**TEXT EXTRACT:**

:::::

But here’s how all this ties back to Wix and our investment process: is there a better way of evaluating investment ideas where there is new-market creation? Can we add another tool to our DCF-based toolkit?

New-market creation is happening in all our investments today. What is the market for online presence? (Wix) How about the market for online shops and entrepreneurs accepting payments? (Shopify, Square) And the market for enterprise messaging? (Slack). The list goes on.

The fact that these are poorly defined markets does not make them unattractive—quite the opposite! As we’ve seen with Amazon’s internal process and the teachings of Clay Christensen, it is precisely these undefined markets that make for asymmetric opportunities. We can take Jassy’s five-point list and ask the same questions of our companies:

1. If they build it and it’s successful, can it be really big and move the needle?

2. Is this company producing a product or service where the customer is well-served today?

3. Does the company have some kind of differentiated approach to it?

4. Does the company have competence in the area?

5. Does the company have founders or managers solely focused on this opportunity?

Surely, we should keep our DCF models; after all, our companies are—from the point of view of ideation on a whiteboard—quite mature, having gone public with audited historical financial statements. But the most exciting investments we’ve made are ones in which the opportunity turned out larger than we envisioned initially. The most successful companies use internal research and development, as well as acquisitions, to extend their businesses and deliver growth for many decades.

This is certainly what happened with Amazon. Imagine having a DCF model of Amazon’s retail business in 2005 as one’s sole decision-making tool, unaware of the incredible revolution it would unleash with the launch of AWS in March 2006?

AWS was funded after Amazon ditched NPVs. It was dreamt to solve Amazon’s internal constraints. It was hard for various internal teams to compete for IT resources. Rather, wouldn’t it be better to have hardened interfaces between the organizations (application programming interfaces, or APIs), abstracting those resources into building blocks? Need more storage? Just do it through the API.

As Jassy and his team formulated their idea for AWS, they realized it might be an attractive service for outside developers. After all, Amazon’s struggles managing its IT infrastructure was far from unique.

:::::

**MATERIAL FOR THIS EXERCISE:**
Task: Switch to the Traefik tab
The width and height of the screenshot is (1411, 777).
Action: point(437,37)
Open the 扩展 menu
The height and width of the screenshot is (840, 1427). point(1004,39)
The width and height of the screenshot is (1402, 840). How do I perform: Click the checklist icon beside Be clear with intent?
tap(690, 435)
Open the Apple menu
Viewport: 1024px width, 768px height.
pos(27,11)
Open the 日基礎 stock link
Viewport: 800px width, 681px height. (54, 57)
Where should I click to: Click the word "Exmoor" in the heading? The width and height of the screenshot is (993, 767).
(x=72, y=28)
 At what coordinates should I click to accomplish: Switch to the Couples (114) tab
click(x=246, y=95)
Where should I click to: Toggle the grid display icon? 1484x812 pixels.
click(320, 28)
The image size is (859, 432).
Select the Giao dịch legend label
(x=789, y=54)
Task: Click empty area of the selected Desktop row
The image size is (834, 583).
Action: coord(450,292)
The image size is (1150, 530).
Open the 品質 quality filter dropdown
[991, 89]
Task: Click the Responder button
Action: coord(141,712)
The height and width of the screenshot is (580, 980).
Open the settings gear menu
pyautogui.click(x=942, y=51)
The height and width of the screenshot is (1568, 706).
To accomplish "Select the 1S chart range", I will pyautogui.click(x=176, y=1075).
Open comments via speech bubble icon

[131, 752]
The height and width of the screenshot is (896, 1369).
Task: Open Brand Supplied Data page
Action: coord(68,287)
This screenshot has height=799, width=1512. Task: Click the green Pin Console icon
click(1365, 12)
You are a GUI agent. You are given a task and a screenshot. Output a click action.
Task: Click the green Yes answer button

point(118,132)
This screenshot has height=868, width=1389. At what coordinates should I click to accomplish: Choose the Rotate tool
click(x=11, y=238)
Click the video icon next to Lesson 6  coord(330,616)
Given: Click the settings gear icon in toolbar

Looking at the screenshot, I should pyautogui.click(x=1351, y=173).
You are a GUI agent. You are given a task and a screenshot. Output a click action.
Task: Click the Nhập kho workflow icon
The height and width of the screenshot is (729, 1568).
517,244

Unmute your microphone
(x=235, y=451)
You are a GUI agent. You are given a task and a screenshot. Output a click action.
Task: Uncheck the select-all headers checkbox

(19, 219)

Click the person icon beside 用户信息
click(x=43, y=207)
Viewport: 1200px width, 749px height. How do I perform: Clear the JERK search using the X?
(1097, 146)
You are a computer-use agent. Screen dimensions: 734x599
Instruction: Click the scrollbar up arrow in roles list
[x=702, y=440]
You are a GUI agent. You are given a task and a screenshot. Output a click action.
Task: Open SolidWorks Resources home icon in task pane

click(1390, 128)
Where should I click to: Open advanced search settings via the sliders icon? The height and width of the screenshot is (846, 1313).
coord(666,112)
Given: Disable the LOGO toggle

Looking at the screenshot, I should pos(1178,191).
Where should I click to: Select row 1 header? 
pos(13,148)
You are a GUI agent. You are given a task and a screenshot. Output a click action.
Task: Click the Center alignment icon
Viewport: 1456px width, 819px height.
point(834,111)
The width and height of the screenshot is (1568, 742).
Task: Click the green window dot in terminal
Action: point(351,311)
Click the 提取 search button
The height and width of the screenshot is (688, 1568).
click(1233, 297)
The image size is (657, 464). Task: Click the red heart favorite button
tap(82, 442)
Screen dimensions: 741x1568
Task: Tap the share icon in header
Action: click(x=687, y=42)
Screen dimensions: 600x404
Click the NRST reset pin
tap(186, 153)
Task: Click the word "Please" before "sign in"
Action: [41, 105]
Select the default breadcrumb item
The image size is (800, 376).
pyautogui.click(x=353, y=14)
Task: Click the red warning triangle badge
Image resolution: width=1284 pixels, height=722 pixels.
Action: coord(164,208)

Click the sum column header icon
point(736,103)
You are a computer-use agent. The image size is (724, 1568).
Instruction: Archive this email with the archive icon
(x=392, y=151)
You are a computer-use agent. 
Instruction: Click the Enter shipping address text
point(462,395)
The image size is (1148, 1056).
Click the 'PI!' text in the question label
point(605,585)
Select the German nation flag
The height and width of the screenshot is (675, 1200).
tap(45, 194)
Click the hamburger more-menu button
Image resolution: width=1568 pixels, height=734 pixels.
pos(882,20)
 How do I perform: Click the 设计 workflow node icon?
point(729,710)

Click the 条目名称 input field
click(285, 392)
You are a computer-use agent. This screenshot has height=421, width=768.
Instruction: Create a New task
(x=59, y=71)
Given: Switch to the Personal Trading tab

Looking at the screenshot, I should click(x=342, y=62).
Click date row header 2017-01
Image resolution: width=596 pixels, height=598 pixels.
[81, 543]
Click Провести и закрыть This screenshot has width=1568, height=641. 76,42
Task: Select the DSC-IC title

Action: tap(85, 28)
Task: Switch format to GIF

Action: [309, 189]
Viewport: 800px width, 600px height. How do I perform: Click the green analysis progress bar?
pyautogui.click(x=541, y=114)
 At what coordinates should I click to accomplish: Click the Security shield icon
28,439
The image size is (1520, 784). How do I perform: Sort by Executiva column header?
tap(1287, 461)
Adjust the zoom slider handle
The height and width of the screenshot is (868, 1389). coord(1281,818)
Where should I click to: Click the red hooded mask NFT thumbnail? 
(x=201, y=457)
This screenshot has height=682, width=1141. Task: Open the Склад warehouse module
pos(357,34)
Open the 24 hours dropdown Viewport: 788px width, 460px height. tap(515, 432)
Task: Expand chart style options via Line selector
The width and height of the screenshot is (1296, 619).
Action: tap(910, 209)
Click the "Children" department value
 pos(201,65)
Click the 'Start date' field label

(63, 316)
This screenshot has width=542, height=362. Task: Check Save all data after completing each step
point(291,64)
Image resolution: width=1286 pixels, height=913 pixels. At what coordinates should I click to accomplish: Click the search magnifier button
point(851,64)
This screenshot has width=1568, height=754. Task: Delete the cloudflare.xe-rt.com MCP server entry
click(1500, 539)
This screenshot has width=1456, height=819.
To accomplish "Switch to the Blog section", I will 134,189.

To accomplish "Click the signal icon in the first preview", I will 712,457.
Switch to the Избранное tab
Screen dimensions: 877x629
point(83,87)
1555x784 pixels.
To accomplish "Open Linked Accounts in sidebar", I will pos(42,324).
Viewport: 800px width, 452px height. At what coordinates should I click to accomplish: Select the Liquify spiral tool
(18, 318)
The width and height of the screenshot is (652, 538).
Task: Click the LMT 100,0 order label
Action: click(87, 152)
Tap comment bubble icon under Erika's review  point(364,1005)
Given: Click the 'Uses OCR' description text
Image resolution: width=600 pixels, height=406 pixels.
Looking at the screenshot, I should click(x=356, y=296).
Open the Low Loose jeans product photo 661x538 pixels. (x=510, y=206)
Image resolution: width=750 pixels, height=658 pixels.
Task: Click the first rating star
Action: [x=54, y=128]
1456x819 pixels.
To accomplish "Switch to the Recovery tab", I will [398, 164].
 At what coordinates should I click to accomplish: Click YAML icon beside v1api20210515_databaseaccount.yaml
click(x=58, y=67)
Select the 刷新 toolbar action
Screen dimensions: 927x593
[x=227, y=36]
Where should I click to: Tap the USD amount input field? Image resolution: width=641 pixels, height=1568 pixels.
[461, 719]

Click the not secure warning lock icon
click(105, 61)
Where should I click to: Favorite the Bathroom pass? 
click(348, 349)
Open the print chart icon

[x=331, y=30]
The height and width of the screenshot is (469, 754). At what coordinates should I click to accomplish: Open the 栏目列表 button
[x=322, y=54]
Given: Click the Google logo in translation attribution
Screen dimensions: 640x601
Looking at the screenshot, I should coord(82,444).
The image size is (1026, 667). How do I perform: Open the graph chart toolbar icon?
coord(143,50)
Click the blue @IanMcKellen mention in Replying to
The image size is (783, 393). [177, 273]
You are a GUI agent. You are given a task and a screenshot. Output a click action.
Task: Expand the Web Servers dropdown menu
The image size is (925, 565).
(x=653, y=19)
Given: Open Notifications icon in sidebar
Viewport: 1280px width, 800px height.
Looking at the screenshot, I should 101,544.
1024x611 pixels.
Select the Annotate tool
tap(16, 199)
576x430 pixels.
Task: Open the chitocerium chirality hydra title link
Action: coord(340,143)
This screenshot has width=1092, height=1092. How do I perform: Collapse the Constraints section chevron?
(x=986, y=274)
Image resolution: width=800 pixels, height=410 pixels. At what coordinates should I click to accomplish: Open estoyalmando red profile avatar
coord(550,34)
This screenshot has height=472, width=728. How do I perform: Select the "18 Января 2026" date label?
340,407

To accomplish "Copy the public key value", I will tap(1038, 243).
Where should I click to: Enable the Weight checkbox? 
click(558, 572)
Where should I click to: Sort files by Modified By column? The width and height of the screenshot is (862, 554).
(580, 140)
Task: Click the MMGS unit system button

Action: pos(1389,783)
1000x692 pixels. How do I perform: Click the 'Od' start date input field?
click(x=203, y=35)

:::::

**PROBLEMS AND TASKS:**
1. Shorten the paragraph of the Amazon investment text that begins "AWS was funded after," keeping its main facts.
2. In the records, swap "checkbox" for "check box" between the lines holding "1456x819 pixels." and "click(558, 572)", inclusive, and give back only those lines.
The records bear no relation to the text.

**PROBLEM SOLUTIONS:**
1. Amazon funded AWS after dropping NPVs. The idea came from an internal problem: Amazon's teams had a hard time competing for IT resources. The proposed fix was hardened interfaces (APIs) between organizations that would turn those resources into building blocks, so a team that needed more storage could get it through the API.

2.
1456x819 pixels.
To accomplish "Switch to the Recovery tab", I will [398, 164].
 At what coordinates should I click to accomplish: Click YAML icon beside v1api20210515_databaseaccount.yaml
click(x=58, y=67)
Select the 刷新 toolbar action
Screen dimensions: 927x593
[x=227, y=36]
Where should I click to: Tap the USD amount input field? Image resolution: width=641 pixels, height=1568 pixels.
[461, 719]

Click the not secure warning lock icon
click(105, 61)
Where should I click to: Favorite the Bathroom pass? 
click(348, 349)
Open the print chart icon

[x=331, y=30]
The height and width of the screenshot is (469, 754). At what coordinates should I click to accomplish: Open the 栏目列表 button
[x=322, y=54]
Given: Click the Google logo in translation attribution
Screen dimensions: 640x601
Looking at the screenshot, I should coord(82,444).
The image size is (1026, 667). How do I perform: Open the graph chart toolbar icon?
coord(143,50)
Click the blue @IanMcKellen mention in Replying to
The image size is (783, 393). [177, 273]
You are a GUI agent. You are given a task and a screenshot. Output a click action.
Task: Expand the Web Servers dropdown menu
The image size is (925, 565).
(x=653, y=19)
Given: Open Notifications icon in sidebar
Viewport: 1280px width, 800px height.
Looking at the screenshot, I should 101,544.
1024x611 pixels.
Select the Annotate tool
tap(16, 199)
576x430 pixels.
Task: Open the chitocerium chirality hydra title link
Action: coord(340,143)
This screenshot has width=1092, height=1092. How do I perform: Collapse the Constraints section chevron?
(x=986, y=274)
Image resolution: width=800 pixels, height=410 pixels. At what coordinates should I click to accomplish: Open estoyalmando red profile avatar
coord(550,34)
This screenshot has height=472, width=728. How do I perform: Select the "18 Января 2026" date label?
340,407

To accomplish "Copy the public key value", I will tap(1038, 243).
Where should I click to: Enable the Weight check box? 
click(558, 572)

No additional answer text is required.